Start of PAGE EXCERPT

After feature extraction, the multi-level encoder outputs are further processed by receptive field blocks (RFBs) to enhance contextual perception and align channel dimensions across scales, as illustrated in Figure 3. The RFB design follows the multi-branch receptive field modeling strategy originally proposed for efficient context aggregation [53]. Let

R_{l} (\cdot)

denote the RFB at level l; the processed features are

F_{l} = R_{l} (X_{l}), F_{l} \in R^{\frac{H}{s_{l}} \times \frac{W}{s_{l}} \times C},

(3)

where all levels are unified to a common channel size C to facilitate subsequent fusion. Each RFB employs parallel convolutional branches with different receptive fields, and can be abstracted as

R_{l} (X) = ρ (W_{c} * [ψ_{0} (X), ψ_{1} (X), ψ_{2} (X), ψ_{3} (X)] + W_{r} * X),

(4)

where

[\cdot]

denotes channel-wise concatenation,

ψ_{k} (\cdot)

represents a branch with specific kernel/dilation setting, ∗ is convolution,

W_{c}

and

W_{r}

are fusion and residual projections, and

ρ (\cdot)

is a non-linear activation. This design enlarges the effective receptive field and strengthens strip-like structure modeling, which is particularly beneficial for roads.

Figure 3. Structure of the receptive field block (RFB). Multiple convolutional branches with different receptive fields are employed to aggregate multi-scale contextual information, and the fused features are refined through residual learning.

3.3. Multi-Scale Feature Fusion via W-BiFPN

Although the SAM2-based encoder equipped with RFBs yields rich hierarchical representations, directly forwarding them through standard skip connections is insufficient to fully exploit complementary information across scales. In remote sensing road extraction, shallow features preserve local boundary details while deeper features encode long-range continuity. Bidirectional feature pyramid designs with learnable fusion weights have been shown to be effective in multi-scale feature integration [54]. Motivated by this, we introduce a weighted bidirectional feature pyramid network (W-BiFPN) between the encoder and decoder to adaptively fuse multi-level features. For clarity, Figure 1 illustrates only one bidirectional fusion stage of the W-BiFPN.

Given the RFB-enhanced feature maps

{F_{1}, F_{2}, F_{3}, F_{4}}

, W-BiFPN alternates top-down and bottom-up aggregation. We denote the top-down fused feature at level l as

F_{l}^{t d}

:

F_{l}^{t d} = A (F_{l}, Up (F_{l + 1}^{t d})), l = 3, 2, 1, F_{4}^{t d} = F_{4},

(5)

End of PAGE EXCERPT

# EXERCISE OBJECTIVE:
Write the next part of the W-BiFPN road-extraction passage, picking up right after its last line.

Start of MATERIAL PROVIDED

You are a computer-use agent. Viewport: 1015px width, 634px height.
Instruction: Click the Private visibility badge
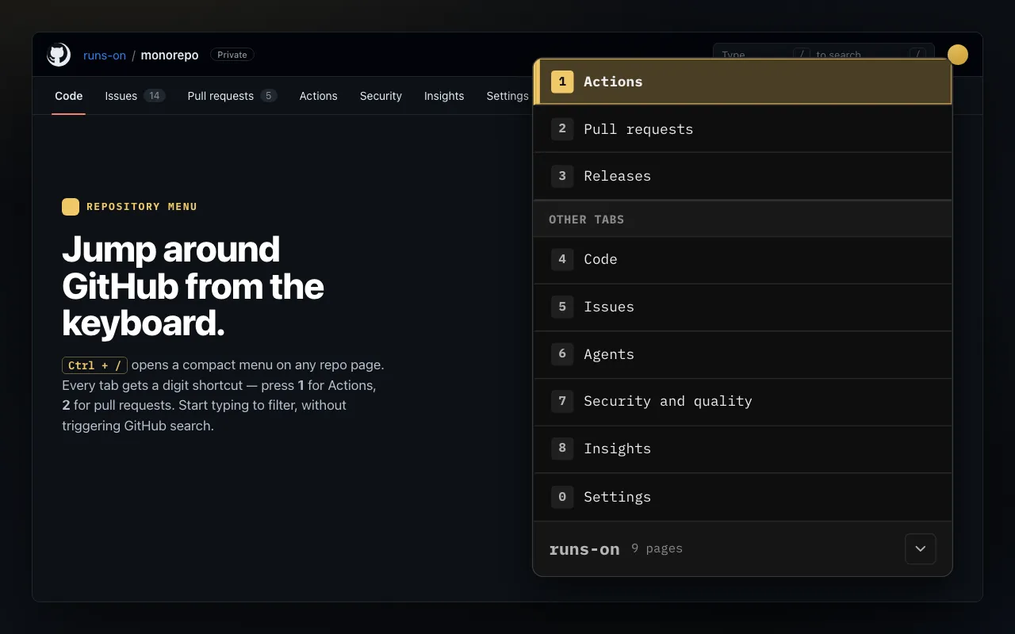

End of MATERIAL PROVIDED

# WRITTEN ANSWER:
and the bottom-up output as

F_{l}^{o u t}

:

F_{l}^{o u t} = A (F_{l}, F_{l}^{t d}, Down (F_{l - 1}^{o u t})), l = 2, 3, F_{4}^{o u t} = A (F_{4}, Down (F_{3}^{o u t})),

(6)

where

Up (\cdot)

and

Down (\cdot)

denote bilinear upsampling and pooling/downsampling, respectively. The fusion operator

A (\cdot)

implements learnable non-negative weighting:

A ({U_{i}}_{i = 1}^{N}) = \frac{\sum_{i = 1}^{N} α_{i} U_{i}}{\sum_{i = 1}^{N} α_{i} + ε}, α_{i} = ReLU (w_{i}),

(7)

where

{w_{i}}

are learnable scalars and

ε

is a small constant for numerical stability. Such normalized weighted fusion enables the network to automatically emphasize informative scales while suppressing less relevant ones, which is especially important for cluttered backgrounds in HRSIs.

Through iterative bidirectional fusion, W-BiFPN produces multi-scale features

{P_{l}}_{l = 1}^{4}

with improved semantic coherence and spatial consistency, which are directly used as inputs to the decoder.

{P_{1}, P_{2}, P_{3}, P_{4}} = F_{BiFPN} (F_{1}, F_{2}, F_{3}, F_{4}) .

(8)

Compared with heuristic fusion (e.g., direct summation or explicit subtraction), the proposed W-BiFPN learns scale-aware fusion patterns in a data-driven manner, yielding representations that better preserve road continuity and reduce fragmentation.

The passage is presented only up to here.